How to complete this task: After locating "The height and width of the screenshot is (956, 1754)." in the listing below, copy that line and each one after it exactly, ending with the line that has "Given: Select the banana「バナナ」 option".

Extracted material:
↓↓↓
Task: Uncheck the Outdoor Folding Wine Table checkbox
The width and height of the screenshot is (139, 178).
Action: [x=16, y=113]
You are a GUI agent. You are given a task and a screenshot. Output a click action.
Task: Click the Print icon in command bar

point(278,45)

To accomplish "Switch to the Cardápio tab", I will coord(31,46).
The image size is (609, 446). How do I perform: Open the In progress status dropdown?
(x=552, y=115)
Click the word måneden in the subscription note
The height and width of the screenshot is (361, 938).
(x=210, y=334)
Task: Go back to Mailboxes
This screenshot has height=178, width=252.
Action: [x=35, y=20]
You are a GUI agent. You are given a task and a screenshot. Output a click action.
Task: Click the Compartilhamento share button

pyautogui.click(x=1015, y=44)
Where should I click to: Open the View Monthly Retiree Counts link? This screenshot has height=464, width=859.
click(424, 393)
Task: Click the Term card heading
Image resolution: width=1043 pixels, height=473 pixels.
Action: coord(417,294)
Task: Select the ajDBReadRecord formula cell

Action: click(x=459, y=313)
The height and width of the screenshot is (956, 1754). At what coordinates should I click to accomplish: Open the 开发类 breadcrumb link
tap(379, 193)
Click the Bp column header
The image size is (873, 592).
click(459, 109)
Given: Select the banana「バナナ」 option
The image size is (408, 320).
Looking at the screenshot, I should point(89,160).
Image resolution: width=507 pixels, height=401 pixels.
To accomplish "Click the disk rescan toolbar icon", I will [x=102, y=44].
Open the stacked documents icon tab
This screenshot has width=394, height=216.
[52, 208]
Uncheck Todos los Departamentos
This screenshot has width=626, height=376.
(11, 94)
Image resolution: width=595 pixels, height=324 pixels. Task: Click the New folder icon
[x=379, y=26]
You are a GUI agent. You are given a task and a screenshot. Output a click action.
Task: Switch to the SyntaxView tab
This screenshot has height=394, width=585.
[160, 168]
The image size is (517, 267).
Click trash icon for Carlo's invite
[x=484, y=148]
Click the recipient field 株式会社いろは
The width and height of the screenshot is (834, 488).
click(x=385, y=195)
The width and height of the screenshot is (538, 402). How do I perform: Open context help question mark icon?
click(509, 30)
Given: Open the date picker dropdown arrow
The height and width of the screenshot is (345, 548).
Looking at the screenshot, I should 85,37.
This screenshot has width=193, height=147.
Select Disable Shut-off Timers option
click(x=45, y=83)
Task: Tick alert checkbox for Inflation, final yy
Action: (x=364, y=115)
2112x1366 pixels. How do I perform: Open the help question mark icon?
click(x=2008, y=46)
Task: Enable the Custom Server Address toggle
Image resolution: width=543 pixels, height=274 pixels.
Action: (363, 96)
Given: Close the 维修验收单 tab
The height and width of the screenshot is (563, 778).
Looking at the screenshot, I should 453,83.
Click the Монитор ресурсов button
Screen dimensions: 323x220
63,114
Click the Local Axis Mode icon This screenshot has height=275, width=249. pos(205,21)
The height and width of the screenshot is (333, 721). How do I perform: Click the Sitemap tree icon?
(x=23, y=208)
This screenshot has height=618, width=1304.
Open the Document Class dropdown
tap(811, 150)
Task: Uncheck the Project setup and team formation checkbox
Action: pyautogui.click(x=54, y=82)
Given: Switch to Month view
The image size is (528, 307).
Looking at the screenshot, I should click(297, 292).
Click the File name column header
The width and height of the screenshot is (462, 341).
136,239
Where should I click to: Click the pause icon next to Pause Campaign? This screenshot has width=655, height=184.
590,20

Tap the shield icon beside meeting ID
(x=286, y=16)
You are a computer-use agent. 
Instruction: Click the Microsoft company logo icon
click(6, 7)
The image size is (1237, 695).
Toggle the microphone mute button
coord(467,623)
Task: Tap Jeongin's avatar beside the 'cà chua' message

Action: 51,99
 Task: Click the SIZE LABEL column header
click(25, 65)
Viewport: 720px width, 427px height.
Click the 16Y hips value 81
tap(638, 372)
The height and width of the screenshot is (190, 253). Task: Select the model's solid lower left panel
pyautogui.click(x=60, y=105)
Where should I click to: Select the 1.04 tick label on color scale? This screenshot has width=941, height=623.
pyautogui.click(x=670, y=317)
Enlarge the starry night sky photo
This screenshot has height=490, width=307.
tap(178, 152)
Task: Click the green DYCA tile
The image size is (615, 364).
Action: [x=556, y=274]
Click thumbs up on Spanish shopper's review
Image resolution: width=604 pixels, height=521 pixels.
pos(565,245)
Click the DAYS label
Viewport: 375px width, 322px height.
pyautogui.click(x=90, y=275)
↑↑↑
Solution to the exercise:
The height and width of the screenshot is (956, 1754). At what coordinates should I click to accomplish: Open the 开发类 breadcrumb link
tap(379, 193)
Click the Bp column header
The image size is (873, 592).
click(459, 109)
Given: Select the banana「バナナ」 option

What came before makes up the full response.